Every record below must be copied exactly, with images dropped.

[[ RECORDS PROVIDED, beginning ]]

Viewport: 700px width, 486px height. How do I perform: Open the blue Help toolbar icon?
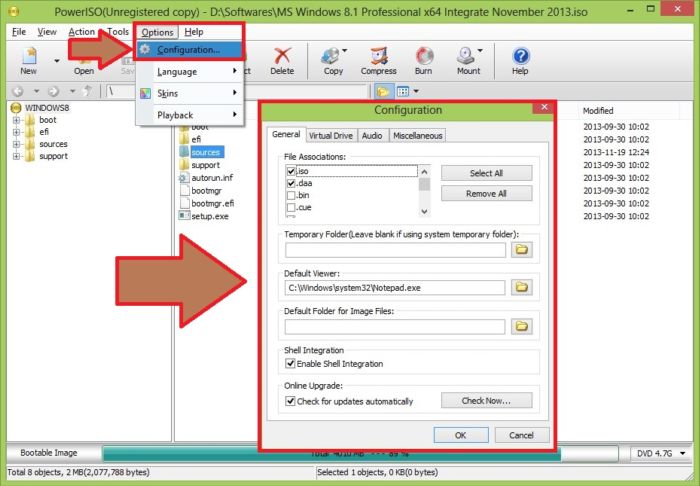(520, 56)
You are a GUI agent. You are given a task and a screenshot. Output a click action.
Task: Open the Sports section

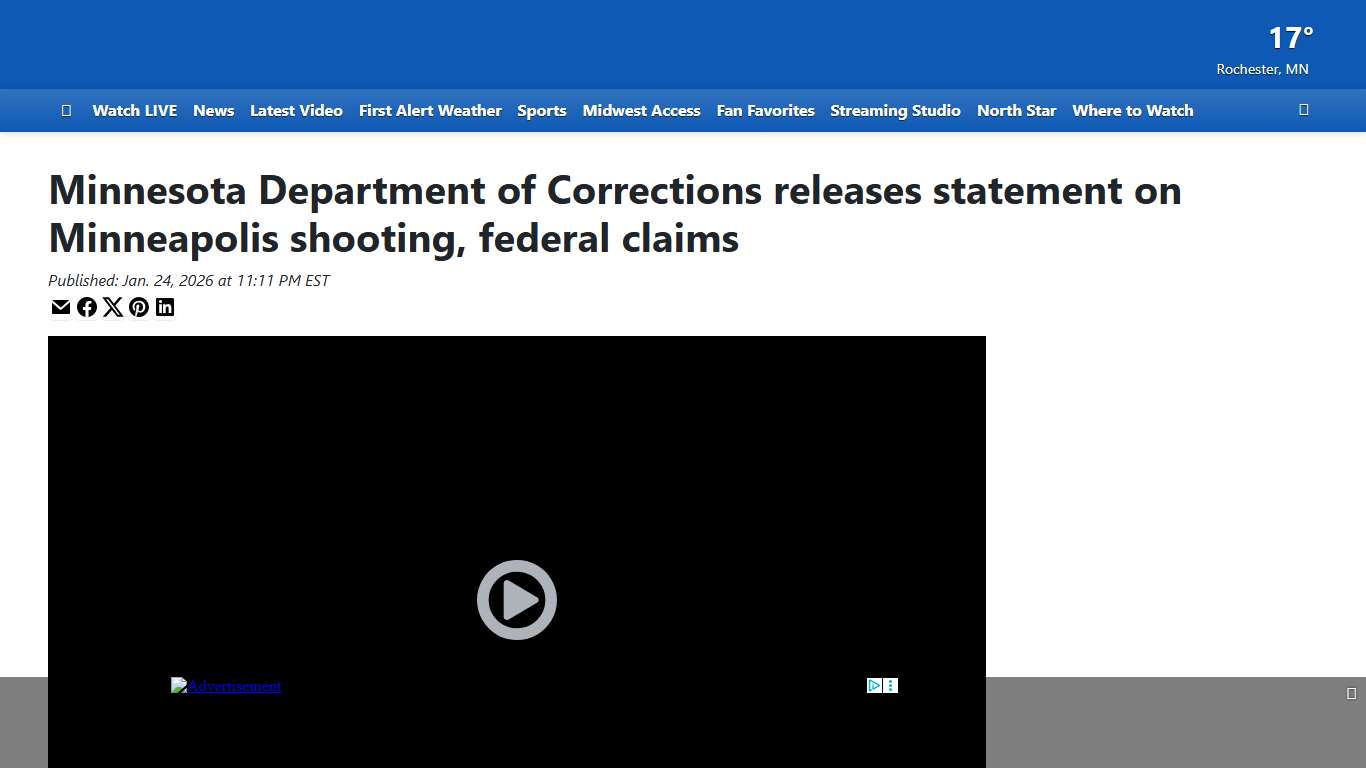pyautogui.click(x=541, y=110)
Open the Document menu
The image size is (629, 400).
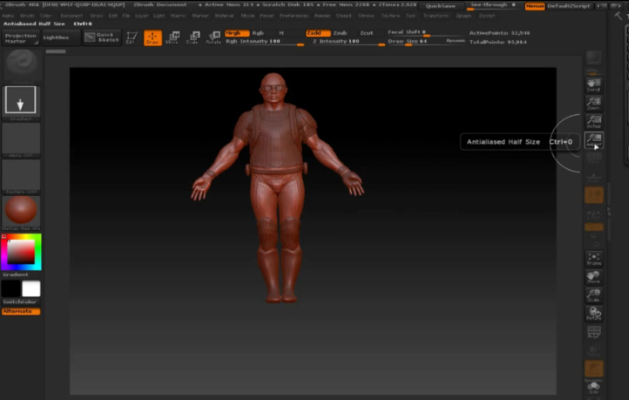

[[ RECORDS PROVIDED, end ]]

### TASK OUTPUT
Viewport: 700px width, 486px height. How do I perform: Open the blue Help toolbar icon?
(520, 56)
You are a GUI agent. You are given a task and a screenshot. Output a click action.
Task: Open the Sports section

pyautogui.click(x=541, y=110)
Open the Document menu
The image size is (629, 400).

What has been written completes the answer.